• MATERIAL SUPPLIED:
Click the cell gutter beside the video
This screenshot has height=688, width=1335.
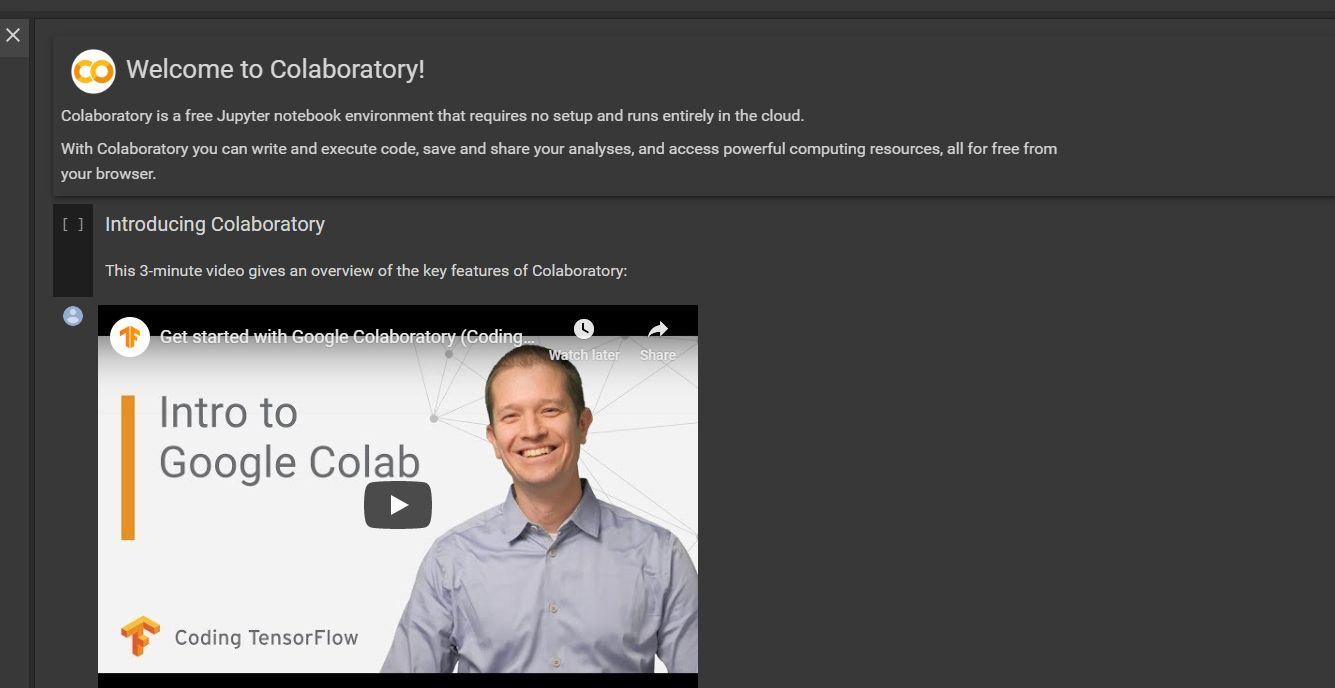coord(72,450)
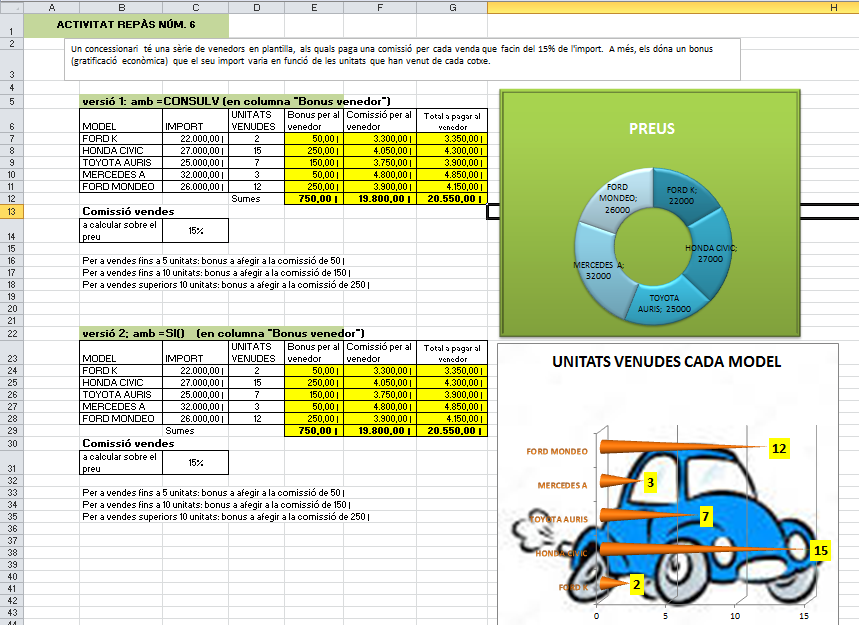Viewport: 859px width, 625px height.
Task: Click the yellow data label 15
Action: pos(821,550)
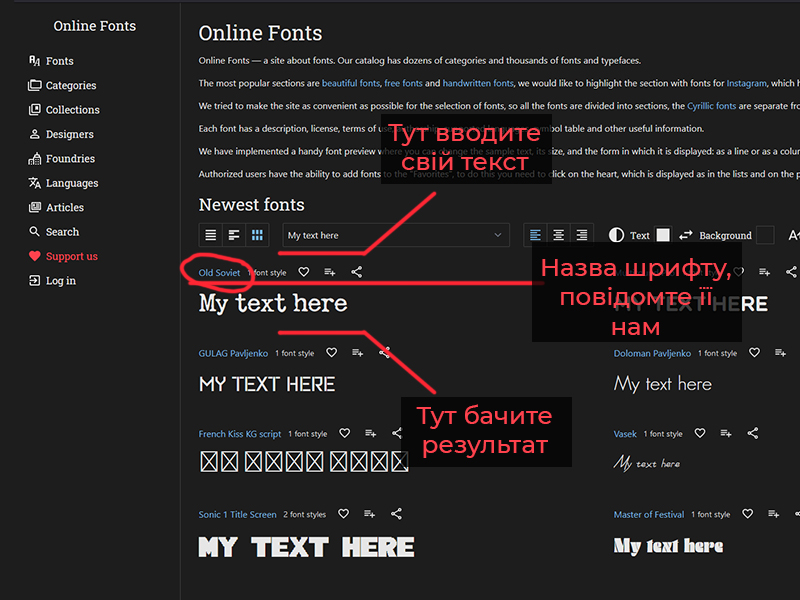This screenshot has width=800, height=600.
Task: Switch to full-width list view layout
Action: coord(210,236)
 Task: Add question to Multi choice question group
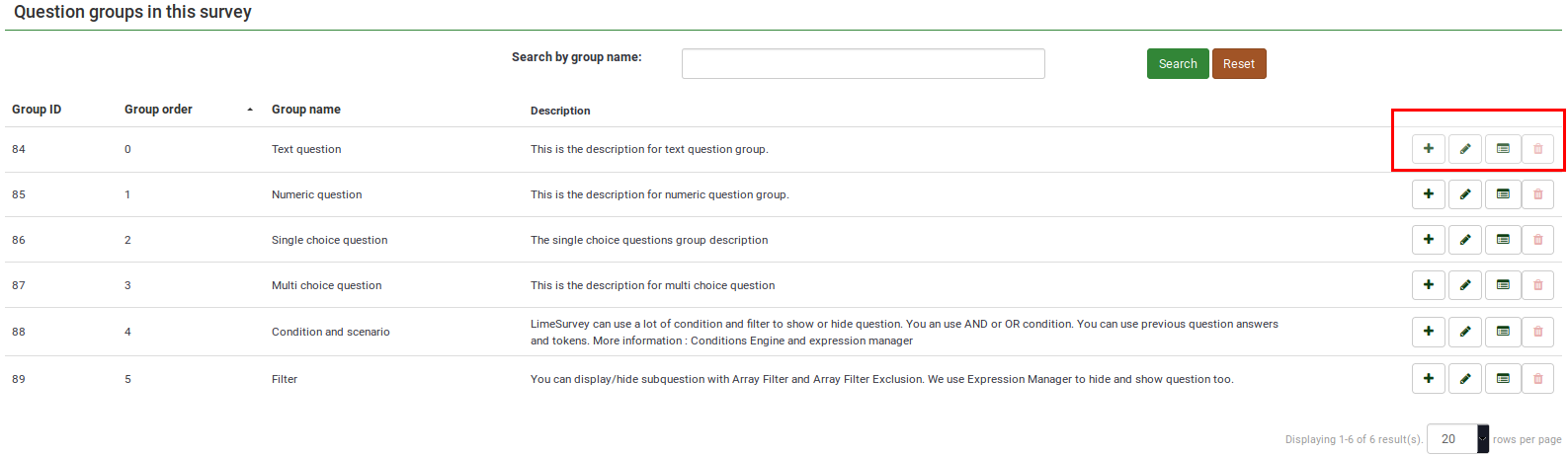1428,285
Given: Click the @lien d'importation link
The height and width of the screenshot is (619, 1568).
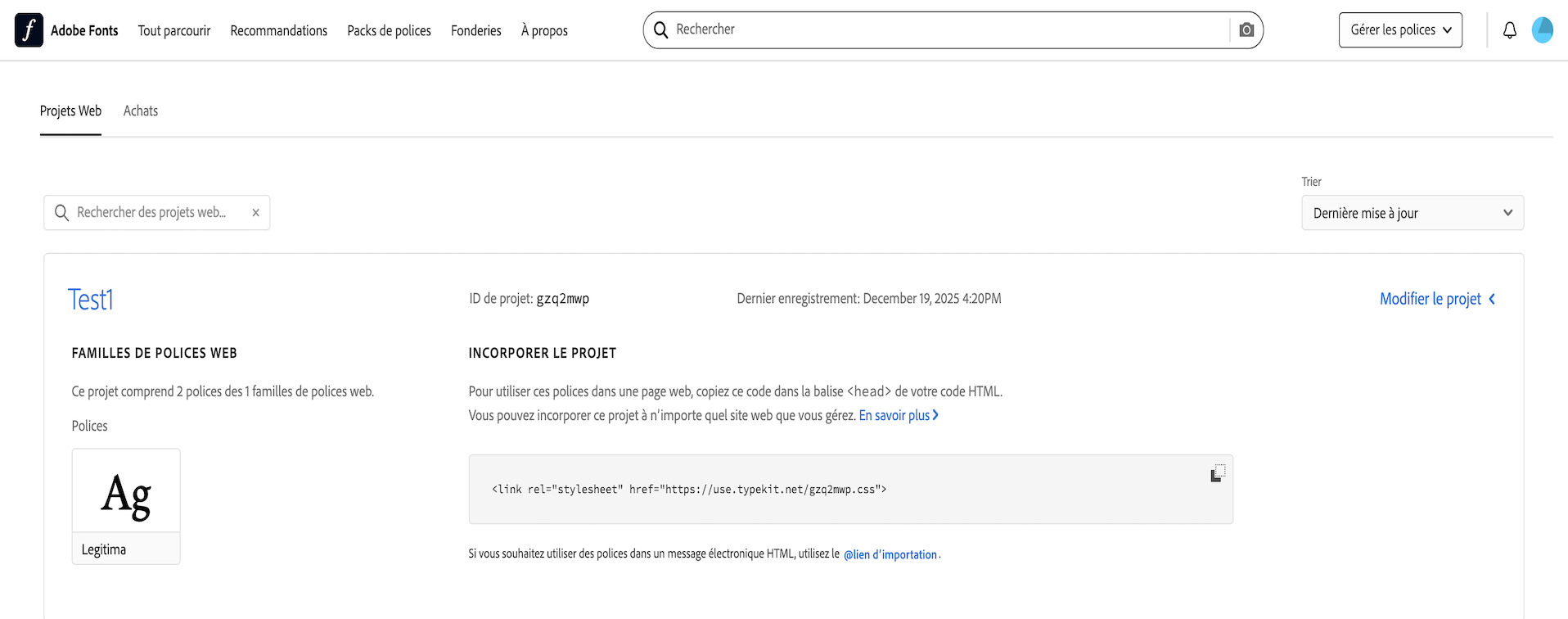Looking at the screenshot, I should click(890, 554).
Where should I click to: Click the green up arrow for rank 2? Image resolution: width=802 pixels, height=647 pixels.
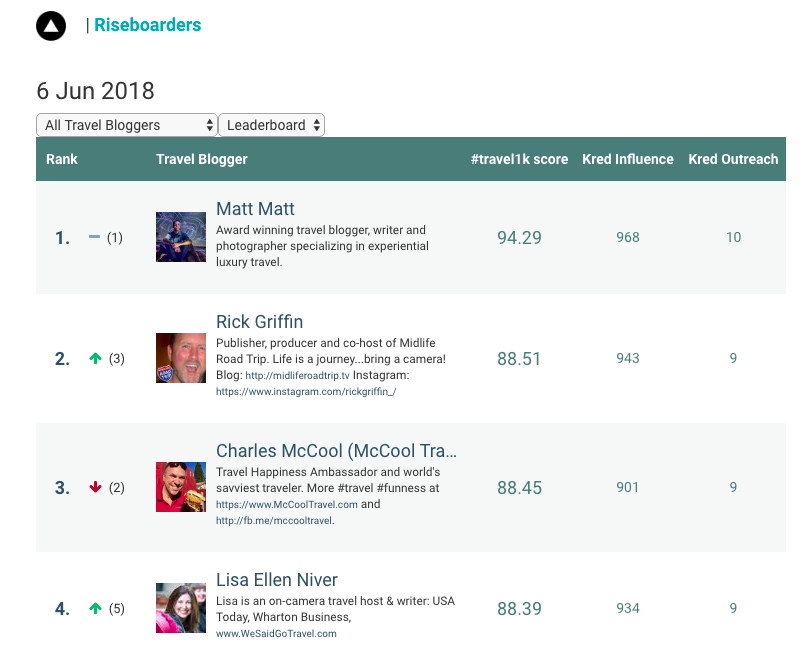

• WHAT YOU NEED TO DO: What you return must match, line for line, the records from the line containing "The height and" through their end, with both ends included and no pictures.

• RESULT FOR THIS TASK:
The height and width of the screenshot is (619, 1568).
Looking at the screenshot, I should click(890, 554).
Where should I click to: Click the green up arrow for rank 2? Image resolution: width=802 pixels, height=647 pixels.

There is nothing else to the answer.